DESCRIPTION OF THE TASK →
Copy each line below exactly as it appears. Pictures are to be omitted.

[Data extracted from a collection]
-*-

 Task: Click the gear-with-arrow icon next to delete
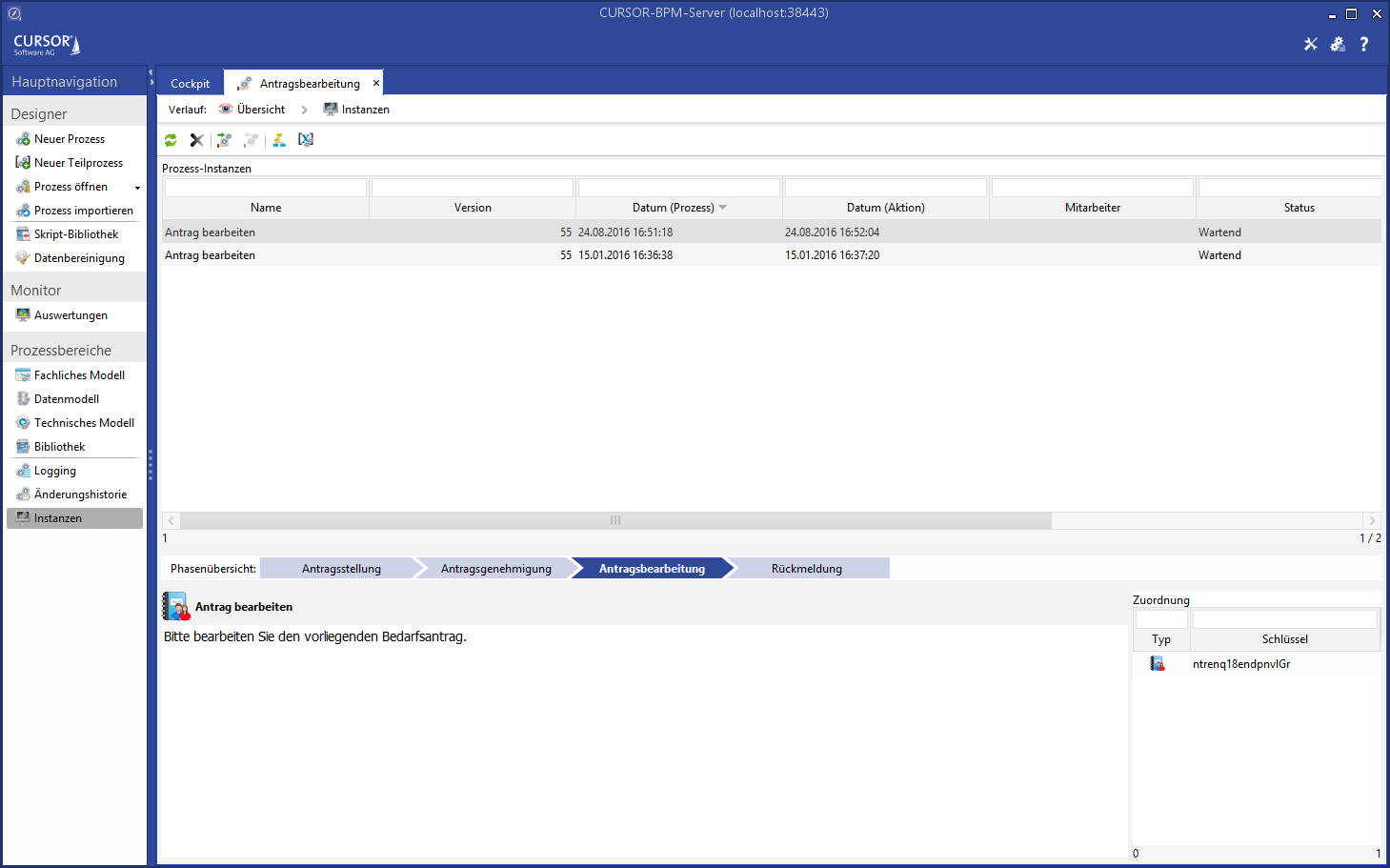pyautogui.click(x=225, y=140)
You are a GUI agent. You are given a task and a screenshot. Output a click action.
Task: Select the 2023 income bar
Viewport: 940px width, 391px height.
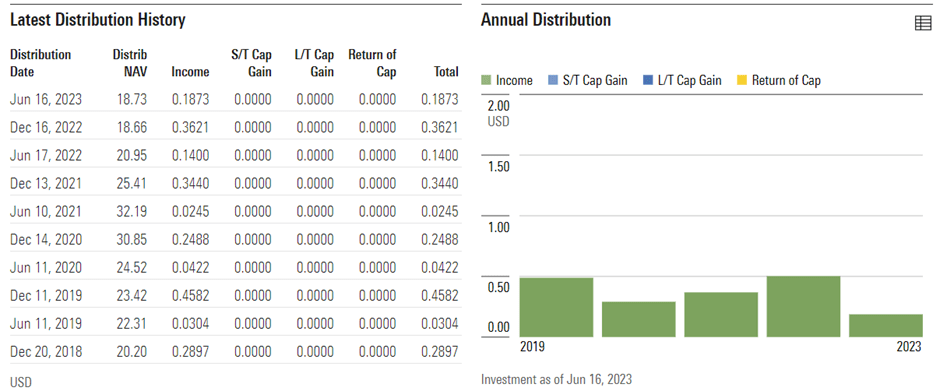[x=886, y=325]
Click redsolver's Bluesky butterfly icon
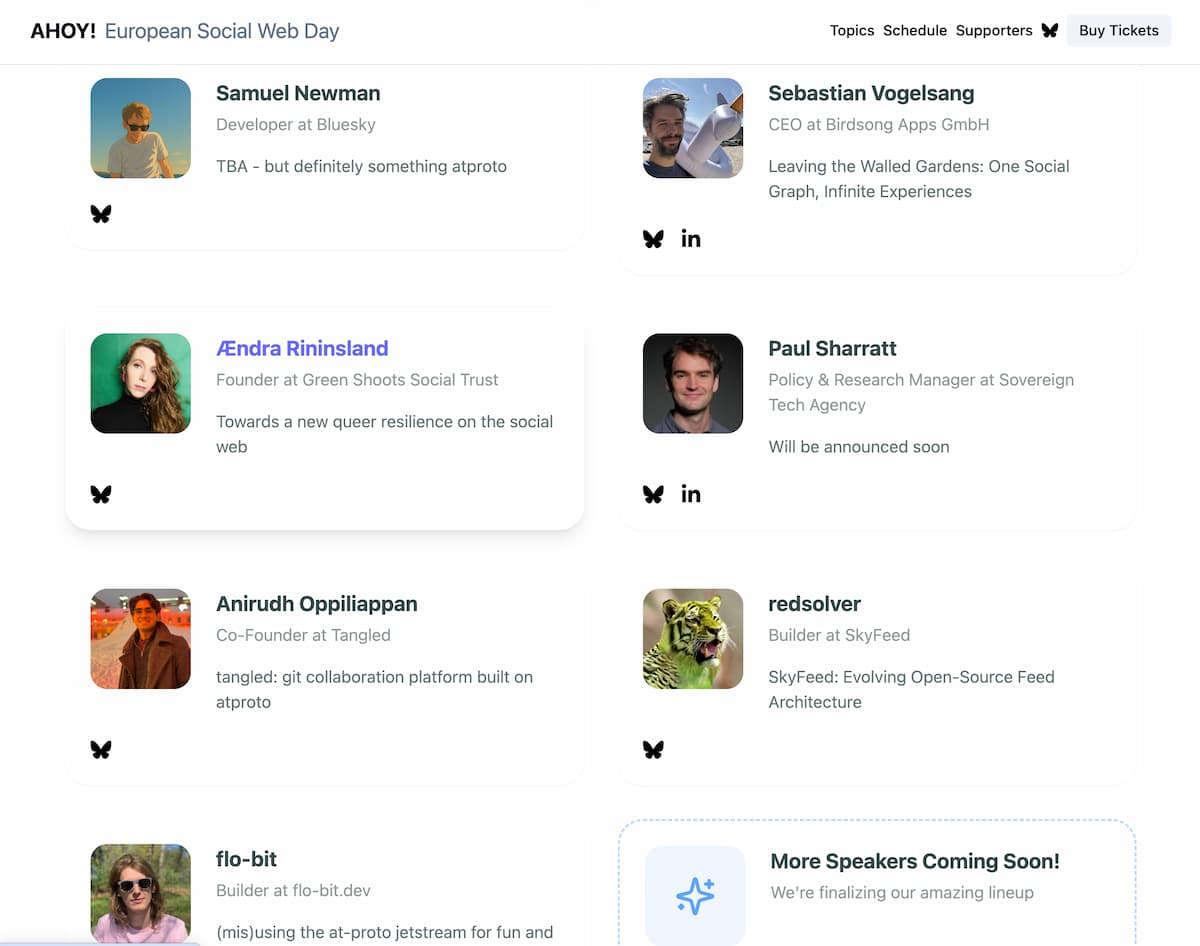This screenshot has width=1200, height=946. (x=653, y=749)
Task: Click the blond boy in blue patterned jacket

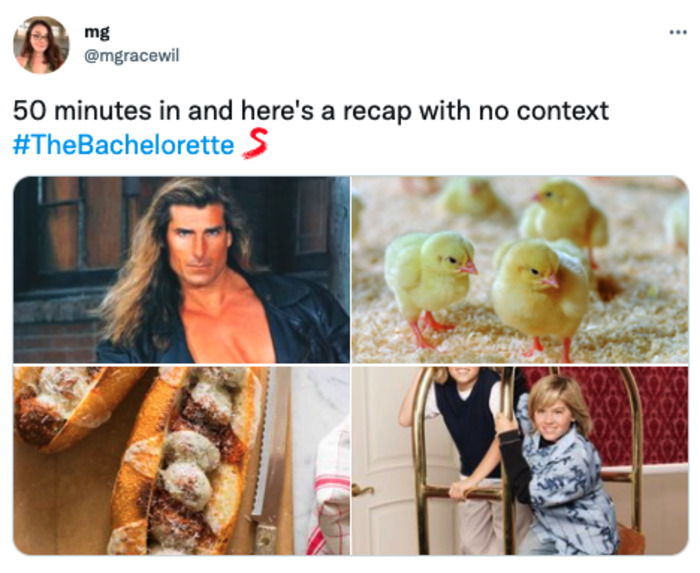Action: pos(560,464)
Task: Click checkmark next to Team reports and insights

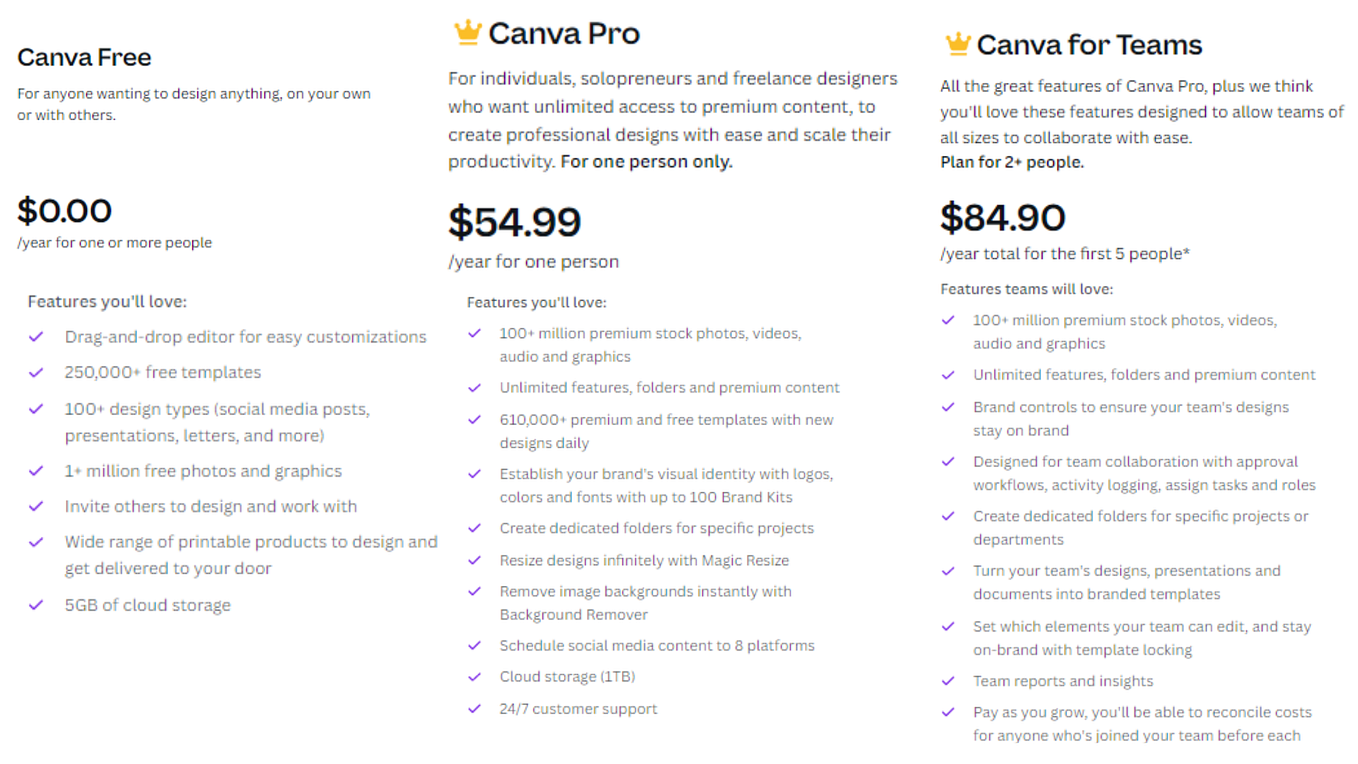Action: (x=948, y=681)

-*-

OUTPUT →
 Task: Click the gear-with-arrow icon next to delete
pyautogui.click(x=225, y=140)
You are a GUI agent. You are given a task and a screenshot. Output a click action.
Task: Select the 2023 income bar
Viewport: 940px width, 391px height.
[x=886, y=325]
Click redsolver's Bluesky butterfly icon
This screenshot has width=1200, height=946. (x=653, y=749)
Task: Click the blond boy in blue patterned jacket

Action: pos(560,464)
Task: Click checkmark next to Team reports and insights

Action: (x=948, y=681)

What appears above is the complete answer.